大分朝日放送で実際に4K放送の独自映像を観てみた。地元の名所を紹介する情報番組「豊の国をゆく」。大分の山に自生する天然記念物のミヤマキリシマを空撮した映像で、きれいなピンクの絨毯が広がる姿に思わず息をのんだ。陰になっている黒色が画面上で潰れないため、明暗のコントラストがより引き立つ効果を生んでいる。

 大分朝日放送は現在、総務省のモデル事業として海外にも4K対応番組を輸出している。「総務省のモデル事業には全国のテレビ局や広告代理店など150社以上が応募した。普通だったらうちは埋没してしまうが、4Kが大きなセールスポイントになりました」

証券取引所のような編集フロア

 「4Kへの投資は最初、失敗するんじゃないかと散々言われたが、ふたを開けてみたら、十分に初期投資を回収できることになった。4K放送設備ですが、1システムでは番組制作が追いつかず、この8月に2セット目のシステムを導入しました」

 上野社長の真の狙いは、素早い4K投資で先行者利益を得ることにはない。あくまで4K投資をきっかけに、他局とは違う「異色経営」を展開する地方局、という評価を自社のブランドに変える点に重きを置いているのだ。

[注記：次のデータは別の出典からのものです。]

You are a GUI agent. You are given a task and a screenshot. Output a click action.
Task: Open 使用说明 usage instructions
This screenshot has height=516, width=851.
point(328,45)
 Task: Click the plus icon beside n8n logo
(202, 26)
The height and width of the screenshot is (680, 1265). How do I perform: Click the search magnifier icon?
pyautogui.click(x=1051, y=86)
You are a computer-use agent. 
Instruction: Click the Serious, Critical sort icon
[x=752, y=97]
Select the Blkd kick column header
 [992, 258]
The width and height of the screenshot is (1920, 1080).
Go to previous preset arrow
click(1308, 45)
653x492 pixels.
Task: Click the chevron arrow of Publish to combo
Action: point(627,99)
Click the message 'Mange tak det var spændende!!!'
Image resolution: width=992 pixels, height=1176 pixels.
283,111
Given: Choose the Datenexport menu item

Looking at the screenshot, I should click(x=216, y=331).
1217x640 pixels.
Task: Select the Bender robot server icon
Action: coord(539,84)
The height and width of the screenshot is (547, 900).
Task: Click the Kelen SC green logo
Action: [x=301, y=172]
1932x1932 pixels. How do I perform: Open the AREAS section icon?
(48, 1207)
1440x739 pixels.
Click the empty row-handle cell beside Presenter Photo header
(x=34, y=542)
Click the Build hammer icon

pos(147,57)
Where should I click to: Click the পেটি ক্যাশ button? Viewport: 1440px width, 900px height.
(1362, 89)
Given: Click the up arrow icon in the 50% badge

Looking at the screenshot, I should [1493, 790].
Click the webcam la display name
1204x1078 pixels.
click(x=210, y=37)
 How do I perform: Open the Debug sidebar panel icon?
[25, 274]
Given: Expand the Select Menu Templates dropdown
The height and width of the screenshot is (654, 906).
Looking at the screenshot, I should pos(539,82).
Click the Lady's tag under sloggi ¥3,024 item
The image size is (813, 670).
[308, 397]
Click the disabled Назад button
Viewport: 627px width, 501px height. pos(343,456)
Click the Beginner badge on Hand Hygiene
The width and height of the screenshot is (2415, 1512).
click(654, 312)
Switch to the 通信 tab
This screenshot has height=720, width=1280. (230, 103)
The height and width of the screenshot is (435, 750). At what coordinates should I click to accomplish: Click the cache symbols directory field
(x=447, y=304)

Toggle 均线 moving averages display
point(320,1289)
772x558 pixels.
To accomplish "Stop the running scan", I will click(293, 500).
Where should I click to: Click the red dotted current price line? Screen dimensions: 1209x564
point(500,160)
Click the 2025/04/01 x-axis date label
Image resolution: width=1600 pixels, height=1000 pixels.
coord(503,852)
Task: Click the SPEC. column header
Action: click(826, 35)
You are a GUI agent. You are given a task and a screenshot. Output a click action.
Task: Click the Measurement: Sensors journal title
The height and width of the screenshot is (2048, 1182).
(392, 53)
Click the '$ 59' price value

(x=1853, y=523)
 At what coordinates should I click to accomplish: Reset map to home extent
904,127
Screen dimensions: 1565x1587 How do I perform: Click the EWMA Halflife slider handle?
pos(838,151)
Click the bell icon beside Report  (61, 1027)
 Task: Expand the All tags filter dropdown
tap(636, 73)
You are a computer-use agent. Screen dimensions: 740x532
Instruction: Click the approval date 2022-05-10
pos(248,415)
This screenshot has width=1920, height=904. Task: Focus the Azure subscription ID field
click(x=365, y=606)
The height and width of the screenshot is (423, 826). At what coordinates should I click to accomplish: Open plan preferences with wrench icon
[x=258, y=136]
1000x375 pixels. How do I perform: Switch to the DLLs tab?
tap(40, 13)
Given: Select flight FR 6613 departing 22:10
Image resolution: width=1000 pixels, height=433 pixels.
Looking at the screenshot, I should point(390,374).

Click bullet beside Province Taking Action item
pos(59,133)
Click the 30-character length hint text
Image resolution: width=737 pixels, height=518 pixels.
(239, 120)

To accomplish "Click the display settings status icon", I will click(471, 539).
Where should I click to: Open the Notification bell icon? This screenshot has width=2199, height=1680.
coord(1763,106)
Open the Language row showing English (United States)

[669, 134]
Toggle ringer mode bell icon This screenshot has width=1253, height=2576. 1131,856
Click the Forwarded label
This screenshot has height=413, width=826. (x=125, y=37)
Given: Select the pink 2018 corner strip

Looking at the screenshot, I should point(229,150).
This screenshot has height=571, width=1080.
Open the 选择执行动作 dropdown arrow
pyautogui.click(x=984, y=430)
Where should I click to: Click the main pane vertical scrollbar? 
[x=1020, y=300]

 ブランド化へ向け、4Kへの投資以外にも力を入れる施策がある。そのひとつが、報道フロアの刷新だ。

まるで証券取引所のようなユニークな作りの報道フロア(上)。新しいスタジオでは窓から別府湾を見下ろすことができる(下)

 柱を中心にぐるりと囲むように並ぶテーブル。そこに座りながら記者がパソコンやiPadを開きながら記事の入稿を進める。テレビ局の報道フロアというより、証券取引所や大学の講義室の雰囲気に近い。記者やデスクが座る席は決まっておらず、フリーアドレス。円形に座るので、原稿内容の確認などコミュニケーションを図りやすい。

 「全国放送の番組向けにこの報道フロアからニュースを伝える機会が多い。そのような場で、先進的な取り組みをしている局だというイメージを全国に発信することができます」。大分朝日放送報道制作局長の草場淳氏はこう説明する。このほか、別府湾を望む高所にガラス張りのスタジオを新設。地元住民の憩いの場となるような屋外型スタジオ「ガーデンスタジオ5」も整備した。